Thread: When does sequential performance matter in PG?

From:
henk de wit
Date:

Hi,

It is frequently said that for PostgreSQL the number 1 thing to pay attention to when increasing performance is the amount of IOPS a storage system is capable of. Now I wonder if there is any situation in which sequential IO performance comes into play. E.g. perhaps during a tablescan on a non-fragmented table, or during a backup or restore?

The reason I'm asking is that we're building a storage array and for some reason are unable to increase the number of random IOPS beyond a certain threshold when we add more controllers or more (SSD) disks to the system. However, the sequential performance keeps increasing when we do that.

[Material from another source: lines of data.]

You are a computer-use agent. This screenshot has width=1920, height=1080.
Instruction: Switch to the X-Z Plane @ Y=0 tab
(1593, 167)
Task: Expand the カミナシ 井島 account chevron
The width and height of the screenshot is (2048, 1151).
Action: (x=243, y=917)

Would this extra sequential performance be of any benefit to PG or would it just be wasted?

Kind regards


Express yourself instantly with MSN Messenger! MSN Messenger
From:
Matthew Wakeling
Date:

On Tue, 10 Mar 2009, henk de wit wrote:
> It is frequently said that for PostgreSQL the number 1 thing to pay
> attention to when increasing performance is the amount of IOPS a storage
> system is capable of. Now I wonder if there is any situation in which
> sequential IO performance comes into play. E.g. perhaps during a
> tablescan on a non-fragmented table, or during a backup or restore?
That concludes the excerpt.